Когда я помогаю ей выйти из коляски, она слегка опирается на мою руку — это прикосновение ударяет меня электрическим током. Ах, она все же дивная женщина, и я люблю ее больше, чем когда-либо.
К обеду, к шести часам вечера, собирается небольшое общество — несколько дам и мужчин. Я прислуживаю за столом и на этот раз не проливаю вино на скатерть.
Одна оплеуха стоит ведь десятка лекций — она так быстро научает, особенно, когда ее наносит маленькая, пухленькая женская ручка.
После обеда она едет в Pergola. Спускаясь с лестницы в своем черном бархатном платье с широким горностаевым воротником, с диадемой из белых роз в волосах, — она выглядит поистине ослепительно прекрасной. Я открываю дверцу, помогаю ей сесть в карету. У подъезда театра я соскакиваю с козел; выходя из кареты, она опирается на мою руку, затрепетавшую под сладостной ношей. Я открываю ей дверь ложи и затем жду ее в коридоре. Четыре часа длится представление, все это время она принимает в ложе своих кавалеров, а я стискиваю зубы от бешенства.
Далеко за полночь звонок моей госпожи раздается в последний раз.

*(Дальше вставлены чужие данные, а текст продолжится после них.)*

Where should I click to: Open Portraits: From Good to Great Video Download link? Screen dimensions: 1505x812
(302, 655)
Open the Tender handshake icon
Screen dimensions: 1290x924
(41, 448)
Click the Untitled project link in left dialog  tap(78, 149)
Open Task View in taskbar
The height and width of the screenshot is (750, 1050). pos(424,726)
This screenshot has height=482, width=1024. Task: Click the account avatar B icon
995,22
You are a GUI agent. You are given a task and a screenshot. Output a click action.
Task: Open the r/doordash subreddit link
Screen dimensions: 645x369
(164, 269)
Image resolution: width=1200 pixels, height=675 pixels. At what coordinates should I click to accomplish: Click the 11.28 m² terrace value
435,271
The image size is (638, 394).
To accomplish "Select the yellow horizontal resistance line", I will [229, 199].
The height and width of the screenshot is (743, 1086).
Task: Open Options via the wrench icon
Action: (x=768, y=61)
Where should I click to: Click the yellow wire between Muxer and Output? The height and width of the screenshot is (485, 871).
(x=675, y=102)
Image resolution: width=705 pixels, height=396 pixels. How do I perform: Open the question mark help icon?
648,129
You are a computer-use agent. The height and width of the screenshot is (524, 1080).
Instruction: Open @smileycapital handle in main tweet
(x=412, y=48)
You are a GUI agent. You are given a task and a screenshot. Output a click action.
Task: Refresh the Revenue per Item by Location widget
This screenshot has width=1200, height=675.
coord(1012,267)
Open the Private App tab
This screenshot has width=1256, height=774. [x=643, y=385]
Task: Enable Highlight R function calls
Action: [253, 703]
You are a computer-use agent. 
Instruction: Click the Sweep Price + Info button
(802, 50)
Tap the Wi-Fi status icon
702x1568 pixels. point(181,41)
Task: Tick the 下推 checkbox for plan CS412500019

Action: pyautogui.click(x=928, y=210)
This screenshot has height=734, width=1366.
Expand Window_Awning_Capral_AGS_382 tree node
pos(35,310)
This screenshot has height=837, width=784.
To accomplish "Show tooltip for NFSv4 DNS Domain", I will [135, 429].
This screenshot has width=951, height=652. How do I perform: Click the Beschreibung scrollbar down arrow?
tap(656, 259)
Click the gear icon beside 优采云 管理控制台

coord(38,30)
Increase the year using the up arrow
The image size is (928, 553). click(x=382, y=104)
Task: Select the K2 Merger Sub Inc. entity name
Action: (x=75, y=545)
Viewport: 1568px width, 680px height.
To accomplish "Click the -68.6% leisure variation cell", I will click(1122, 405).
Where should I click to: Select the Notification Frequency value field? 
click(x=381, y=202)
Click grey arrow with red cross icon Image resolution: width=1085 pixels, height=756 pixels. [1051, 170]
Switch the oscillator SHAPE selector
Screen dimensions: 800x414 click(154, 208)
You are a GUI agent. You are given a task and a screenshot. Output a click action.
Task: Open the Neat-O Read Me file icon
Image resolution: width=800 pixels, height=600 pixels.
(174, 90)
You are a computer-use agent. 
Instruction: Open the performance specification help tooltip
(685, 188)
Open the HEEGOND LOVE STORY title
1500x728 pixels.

— Огня! — коротко приказывает она и так же коротко: — Чаю! — когда из камина донеслось потрескивание занявшегося пламени.
Когда я возвращаюсь с кипящим самоваром, она уже успела раздеться и как раз накидывает с помощью негритянки свое белое неглиже.
После этого Хайде удаляется.
— Подай мне ночной меховой халат, — говорит Ванда, сонно потягиваясь своим прекрасным телом.
Я беру халат с кресла и держу его, пока она медленно и лениво просовывает руки в рукава. Затем она бросается на подушки оттоманки.
— Сними с меня ботинки и надень мне бархатные туфли.
Я становлюсь на колени и стягиваю маленький ботинок, который снимается не сразу.
— Живо, живо! — восклицает Ванда. — Ты мне больно делаешь! Погоди же, я с тобой еще разделаюсь!
Она ударяет меня хлыстом… Удалось, наконец-то!
— А теперь ступай!
Еще один пинок ногой — и я могу отправиться на покой.
Сегодня я проводил ее на soirée[24]. В передней она приказала мне снять с нее шубку, потом вошла в ярко освещенный зал — с горделивой улыбкой, уверенная в своей победе, предоставив мне снова час за часом предаваться своим унылым, однообразным думам. Время от времени, когда дверь оставалась на несколько мгновений открытой, до меня доносились звуки музыки. Два-три лакея попытались было вступить со мной в разговор, но так как я по-итальянски знаю всего несколько слов, вскоре оставили меня в покое.
Наконец, я засыпаю и вижу во сне, что убил Ванду в припадке ярости и что меня приговорили к смертной казни; я вижу, как меня прикрепили ремнями к плахе, опускается топор, я уже чувствую его на затылке, но я еще жив…
Вдруг палач ударяет меня по лицу…
Нет, это не палач — это Ванда. Гневная, стоит она передо мной в ожидании своей шубки. Я вмиг прихожу в себя, помогаю ей одеться.